大晋朝,景和十七年,三月廿三。
春寒比冬寒更难熬。
护城河的水面上,还浮着一层若有似无的冰凌碴子,在铅灰色天光下闪着冷硬的微光。风吹过河面,带起一股子河底淤泥与初春败叶混杂的腥湿气。岸边的垂柳倒是抽了芽,只那嫩黄稀疏得很,畏畏缩缩地蜷在依旧黑褐干瘦的老枝上,瞧着反而更添几分料峭。
大约是未时刚过,街上行人稀落。这个时辰,体面人家多在午憩,贩夫走卒也寻了背风处打盹,连平日里最聒噪的雀儿,都躲在不知哪个檐角巢里,懒怠出声。

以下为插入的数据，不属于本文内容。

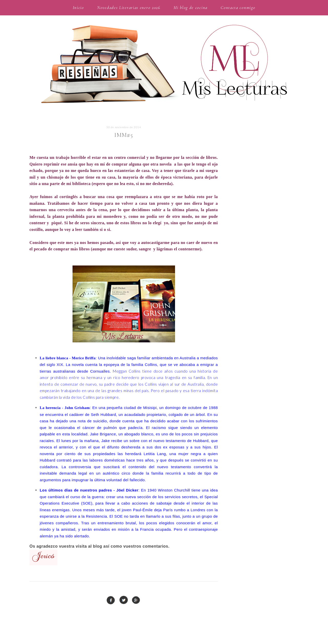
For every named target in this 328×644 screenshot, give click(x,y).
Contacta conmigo (238, 7)
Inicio (78, 7)
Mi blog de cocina (190, 7)
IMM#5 (124, 135)
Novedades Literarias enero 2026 (129, 7)
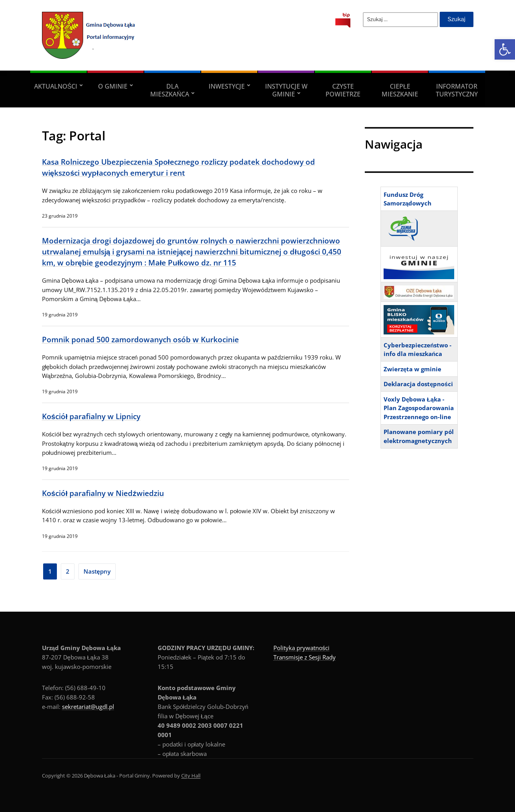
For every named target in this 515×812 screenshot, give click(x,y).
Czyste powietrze (343, 90)
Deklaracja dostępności (418, 384)
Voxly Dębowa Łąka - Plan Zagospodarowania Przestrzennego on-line (419, 408)
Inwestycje (227, 86)
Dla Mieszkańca (169, 90)
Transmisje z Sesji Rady (304, 657)
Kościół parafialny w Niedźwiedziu (103, 493)
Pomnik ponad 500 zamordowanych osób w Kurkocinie (140, 339)
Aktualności (56, 86)
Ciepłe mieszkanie (400, 90)
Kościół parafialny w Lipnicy (91, 416)
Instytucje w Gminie (286, 90)
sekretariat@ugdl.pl (88, 707)
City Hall (191, 776)
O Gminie (113, 86)
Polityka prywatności (302, 648)
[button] (505, 49)
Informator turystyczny (457, 90)
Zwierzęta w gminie (412, 369)
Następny (97, 571)
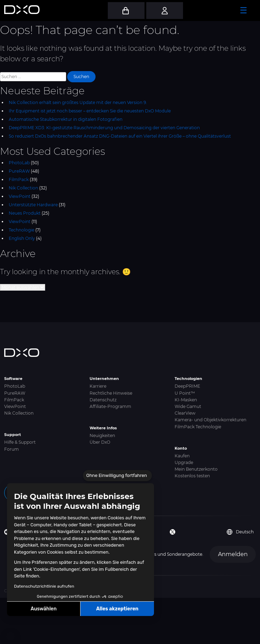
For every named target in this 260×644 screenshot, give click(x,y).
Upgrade (184, 462)
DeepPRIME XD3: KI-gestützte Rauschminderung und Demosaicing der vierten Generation (104, 127)
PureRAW (19, 171)
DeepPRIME (187, 386)
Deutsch (240, 532)
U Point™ (185, 393)
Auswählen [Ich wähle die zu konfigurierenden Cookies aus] (44, 609)
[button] (10, 636)
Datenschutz (103, 400)
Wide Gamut (188, 406)
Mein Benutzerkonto (196, 469)
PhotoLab (19, 162)
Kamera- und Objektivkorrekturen (210, 420)
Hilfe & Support (20, 442)
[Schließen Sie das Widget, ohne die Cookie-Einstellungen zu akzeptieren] (117, 476)
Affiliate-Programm (110, 406)
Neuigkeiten (102, 435)
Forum (12, 449)
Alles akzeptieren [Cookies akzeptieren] (117, 609)
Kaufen (182, 456)
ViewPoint (20, 196)
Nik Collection (23, 188)
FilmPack (19, 179)
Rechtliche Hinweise (111, 393)
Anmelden (233, 554)
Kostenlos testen (192, 476)
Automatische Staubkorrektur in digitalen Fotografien (65, 119)
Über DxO (100, 442)
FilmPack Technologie (198, 427)
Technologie (21, 230)
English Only (22, 238)
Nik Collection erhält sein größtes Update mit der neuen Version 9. (78, 102)
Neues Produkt (24, 213)
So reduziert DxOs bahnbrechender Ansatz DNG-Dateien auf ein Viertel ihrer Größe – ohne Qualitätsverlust (120, 136)
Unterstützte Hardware (33, 205)
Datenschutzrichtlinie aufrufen (44, 586)
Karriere (98, 386)
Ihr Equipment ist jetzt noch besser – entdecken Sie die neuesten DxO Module (90, 111)
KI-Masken (186, 400)
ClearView (185, 413)
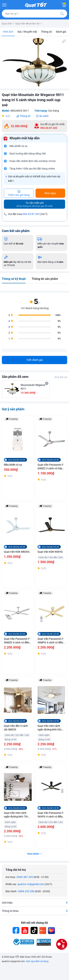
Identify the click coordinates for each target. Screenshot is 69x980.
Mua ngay (50, 193)
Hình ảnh (8, 32)
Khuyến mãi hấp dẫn (24, 138)
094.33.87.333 (31, 214)
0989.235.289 (26, 891)
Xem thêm (33, 854)
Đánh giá (61, 32)
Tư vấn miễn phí (34, 204)
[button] (64, 41)
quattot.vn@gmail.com (31, 884)
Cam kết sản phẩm (16, 231)
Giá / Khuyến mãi (27, 32)
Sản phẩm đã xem (15, 377)
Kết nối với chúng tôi (34, 923)
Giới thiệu (7, 903)
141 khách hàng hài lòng (34, 308)
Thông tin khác (10, 911)
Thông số (47, 32)
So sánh (44, 116)
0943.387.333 (25, 877)
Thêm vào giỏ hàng (19, 193)
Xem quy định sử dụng (37, 961)
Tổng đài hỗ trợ (16, 870)
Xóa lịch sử (61, 377)
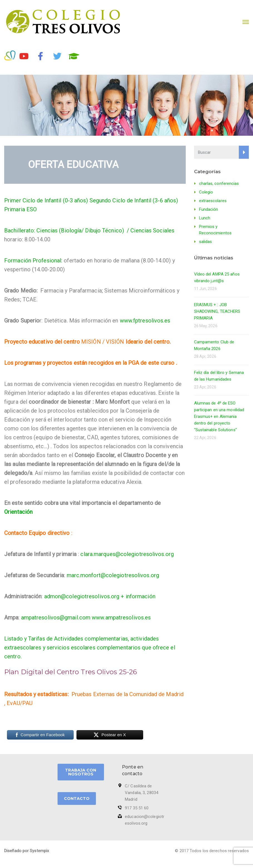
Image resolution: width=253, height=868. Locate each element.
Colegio (206, 192)
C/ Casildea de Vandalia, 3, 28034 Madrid (141, 793)
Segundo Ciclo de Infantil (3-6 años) (134, 200)
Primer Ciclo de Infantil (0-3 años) (46, 200)
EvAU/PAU (20, 703)
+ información (138, 596)
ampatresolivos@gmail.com (56, 617)
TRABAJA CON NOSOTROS (81, 772)
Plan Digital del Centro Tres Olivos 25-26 (70, 672)
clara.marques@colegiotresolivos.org (127, 554)
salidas (205, 242)
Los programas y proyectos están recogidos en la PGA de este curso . (91, 363)
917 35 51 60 (137, 808)
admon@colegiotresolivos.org (82, 596)
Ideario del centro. (148, 342)
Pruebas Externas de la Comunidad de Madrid (127, 694)
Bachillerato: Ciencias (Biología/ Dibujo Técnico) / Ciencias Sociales (89, 230)
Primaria (14, 209)
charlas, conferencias (219, 183)
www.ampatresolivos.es (121, 617)
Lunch (205, 218)
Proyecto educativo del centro (42, 342)
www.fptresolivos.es (145, 320)
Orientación (18, 512)
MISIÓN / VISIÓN (103, 342)
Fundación (209, 209)
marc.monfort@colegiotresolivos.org (113, 575)
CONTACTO (77, 798)
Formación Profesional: (34, 260)
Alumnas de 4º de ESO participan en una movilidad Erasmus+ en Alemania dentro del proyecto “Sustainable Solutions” (219, 416)
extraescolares (213, 200)
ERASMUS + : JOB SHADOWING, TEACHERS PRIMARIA (217, 311)
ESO (31, 209)
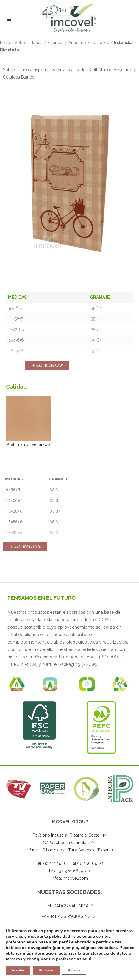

所以,那“扑通”一声落水响,便显得格外突兀,闷闷的,沉沉的,像块石头砸进了冰水里。
“爹!你看!河里有东西!”
护城河西岸不远处,一辆半旧的青幔马车正缓缓行着。车辕上坐着个二十出头的年轻汉子,虎头虎脑,一身腱子肉把粗布短衫撑得绷紧,正是丞相府管家沈福来的独子,沈宝。他眼尖,一眼就瞧见了河心那团扑腾的黑影。
车厢帘子被一只骨节分明的手撩开,露出一张五十岁上下、国字脸浓眉的沉稳面孔。沈福来眯眼朝河心望去,只见水花翻涌间,隐约是个人形,还在挣扎,只是那挣扎越来越弱,眼看就要沉下去了。
“快!”沈福来当机立断,“停车!救人!”
沈宝应得干脆,“吁”一声勒住缰绳,枣红马“咴”地停住。他跳下车辕,几步就蹿到河边,鞋子都顾不上脱,“噗通”就扎进了冰冷的河水里。三月末的护城河水,寒意刺骨,激得他一个哆嗦,但动作却不停,奋力朝那沉浮的人影游去。
沈福来也下了车,快步走到岸边,眉头紧锁地望着河面。他今日奉老爷之命,去京郊田庄查看春耕预备,回程路上竟撞见这事。救人一命胜造七级浮屠,这道理他懂,只是……老爷近日为小姐的病烦忧至极,府里气氛压抑,这节骨眼上带个不明不白的落水人回去,怕是不妥。
转念间,沈宝已抓住了落水者的后领,正费力地往回拖。那人似乎已没了力气,软软地任由拖拽。沈宝水性不错,三两下就游回了岸边,在沈福来的帮助下,将那湿漉漉、沉甸甸的人拖上了岸。
是个少年。约莫十七八岁年纪,穿着一身粗布棉袍,此刻湿透了紧紧贴在身上,更显得瘦骨伶仃。脸色青白,嘴唇乌紫,双眼紧闭,额发湿漉漉地贴在额角,露出光洁但失血的额头。
沈福来蹲下身,伸手探了探鼻息,极微弱,但还有气。他立刻熟练地按压少年胸腹,帮着控出呛入的河水。手法是老练的,带着一种经年累月处理各种急事的沉稳。
“咳……咳咳咳……”
一阵剧烈的呛咳从少年喉咙里迸出来,他侧过头,呕出几大口混着泥沙的河水,睫毛颤抖着,艰难地睁开了眼睛。
那眼睛初时是涣散的,蒙着一层濒死的灰翳。但很快,某种难以言喻的东西在那瞳孔深处凝聚、挣扎、最终破壳而出——惊骇、茫然、痛苦,还有一种沈福来看不懂的、仿佛来自极遥远之地的恍惚。
肖锦玉看到的第一个景象,是两张陌生的、关切的脸。一张中年,沉稳;一张年轻,憨直。冰冷的空气灌入火烧火燎的喉咙,刺激得他又是一阵撕心裂肺的咳,肺叶疼得像要炸开。
不属于他的记忆,就在这时,如同决堤的洪水,蛮横地冲进他的脑海——
城南槐树巷,低矮的院墙,父亲肖振华躺在门板上,盖着破草席,脸色蜡黄,再无气息。
大伯肖振邦粗嘎的嗓门:“老二走得急,这家产,我们兄弟俩得好好合计合计……”
三叔肖振远尖细的帮腔:“就是!锦玉年纪小,哪会打理?我们做长辈的,得替他管着!”
母亲苏氏三年前出去买布失踪至今杳无音讯,不知所踪。